YouTube Axes Looksmaxxing King Clavicular (Again)
The Internet’s Most Unhinged Self-Improvement Guru Just Got the Hammer (Literally).

If you’ve ever wondered how far the “looksmaxxing” rabbit hole goes before Big Tech pulls the plug, meet Braden Peters, better known as Clavicular, the 20-year-old Florida streamer who turned bone-smashing, peptide-pushing, and extreme facial aesthetics into a full-time career.
Yesterday, YouTube permanently terminated his two channels, @LiveWithClav and @ClavLooksmax, for “severe or repeated violations” of its policies. No warning. No appeal window mentioned. Just gone. variety.com
This isn’t his first rodeo. Back in November 2025, YouTube nuked his original main channel for allegedly helping viewers access illegal or regulated goods (read: the kind of research chemicals and substances that turn “glow-up” into a medical emergency).

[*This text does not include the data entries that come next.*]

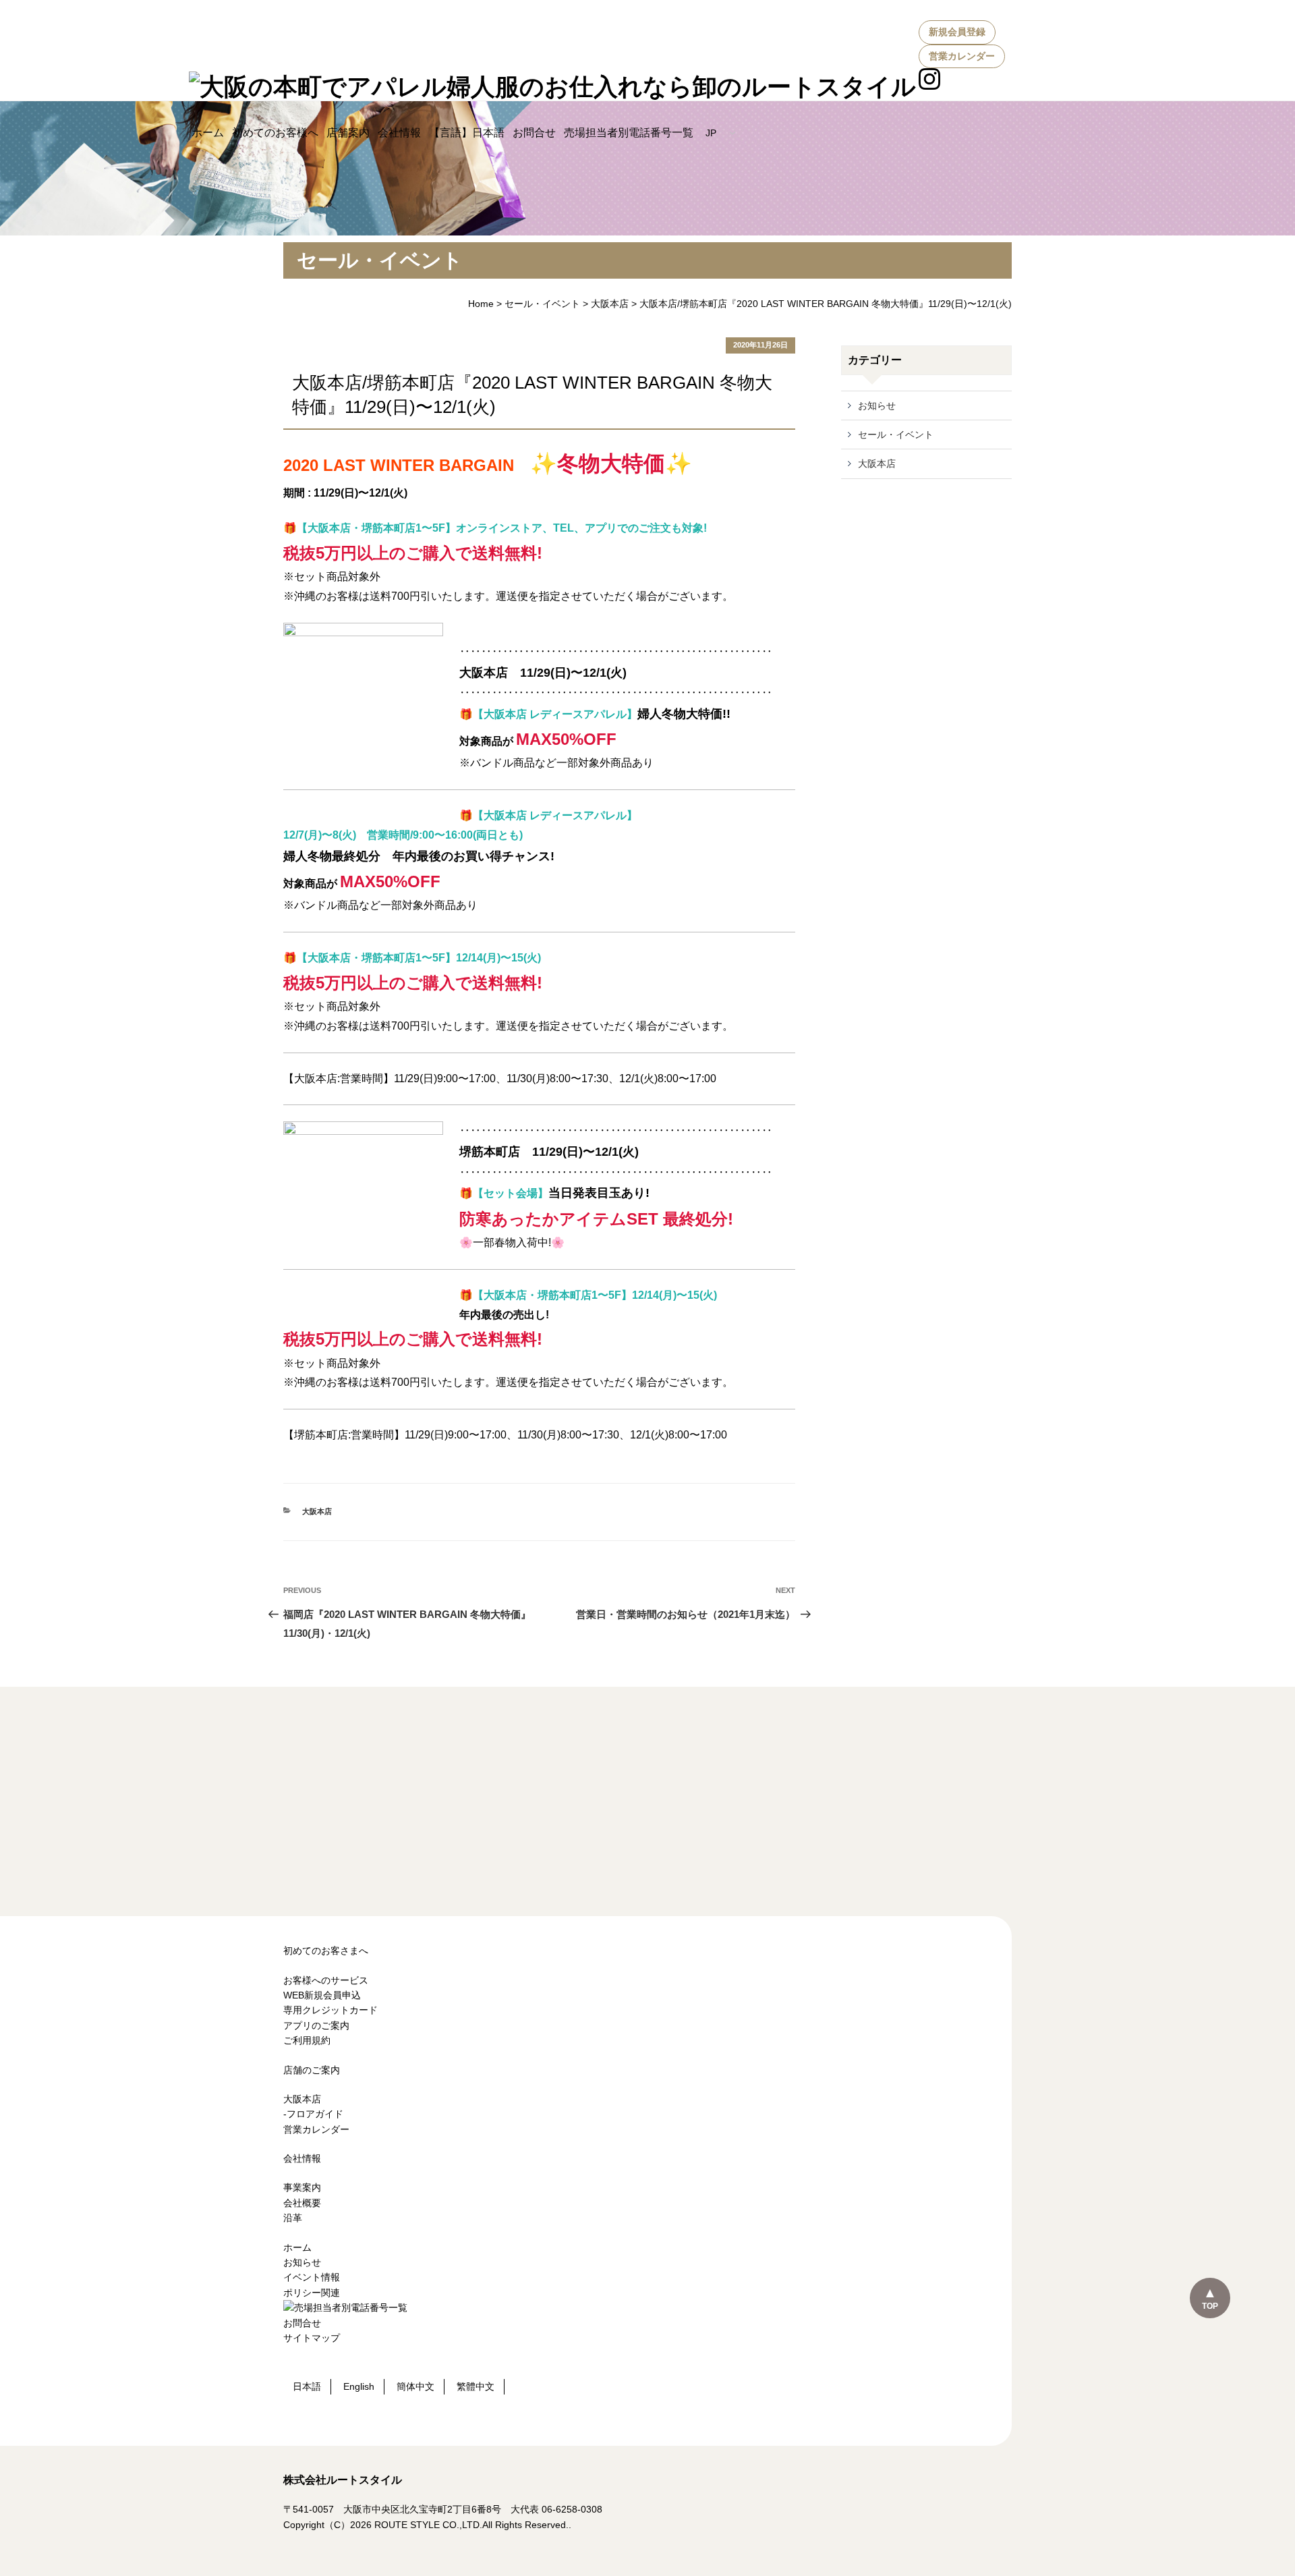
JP (712, 133)
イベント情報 (311, 2277)
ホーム (208, 132)
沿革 (292, 2217)
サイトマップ (311, 2337)
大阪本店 (610, 303)
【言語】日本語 (467, 132)
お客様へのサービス (325, 1980)
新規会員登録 (957, 31)
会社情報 (399, 132)
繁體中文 (475, 2386)
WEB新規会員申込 (322, 1995)
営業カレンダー (962, 56)
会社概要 (302, 2202)
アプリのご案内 (316, 2025)
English (358, 2386)
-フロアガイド (313, 2113)
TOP (1210, 2306)
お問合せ (534, 132)
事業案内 (302, 2187)
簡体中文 (415, 2386)
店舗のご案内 (311, 2070)
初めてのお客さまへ (325, 1950)
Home (481, 303)
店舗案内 (348, 132)
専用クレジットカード (330, 2010)
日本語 (307, 2386)
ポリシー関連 (311, 2292)
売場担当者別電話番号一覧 (628, 132)
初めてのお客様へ (275, 132)
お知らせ (877, 405)
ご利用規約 (306, 2040)
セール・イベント (542, 303)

Clavicular and his team then did what any determined creator does, they started fresh. YouTube, unsurprisingly, didn’t appreciate the workaround. New rule: once you’re terminally banned, creating alt channels is a fast track to getting banned again.
Clavicular took to X (formerly Twitter) with a genuinely sad post, calling it “very sad news this morning” and pleading for help recovering the accounts. The channels reportedly hosted livestream VODs and “free courses” designed to help young men become the best versions of themselves, if your version of “best” involves hammering your jawline and injecting questionable compounds.
Why This Feels Inevitable
Clavicular built his brand on the raw, unfiltered edge of the looksmaxxing scene: mewing, bonesmashing, heavy steroid talk, and pushing the limits of what the human face (and liver) can handle. He’s the guy who turned self-improvement into performance art, sometimes literally running over people in a Cybertruck for content.
Controversial? Massively.
Entertaining to a certain audience? Undeniably.
But platforms like YouTube have rules for a reason. When your content starts flirting with medical danger, controlled substances, and encouraging minors to follow suit, the ban hammer doesn’t just swing, it evaporates your channels.
For now, Clavicular is still streaming on Kick and active on X, where the real chaos always lives anyway. Whether this is the end of his YouTube saga or just round two of the never-ending cat-and-mouse game remains to be seen.
One thing’s for sure: in the world of extreme looksmaxxing, the only thing getting permanently “mewed” yesterday was his YouTube presence.
Stay safe out there, kings. Sometimes the best glow-up is just touching grass.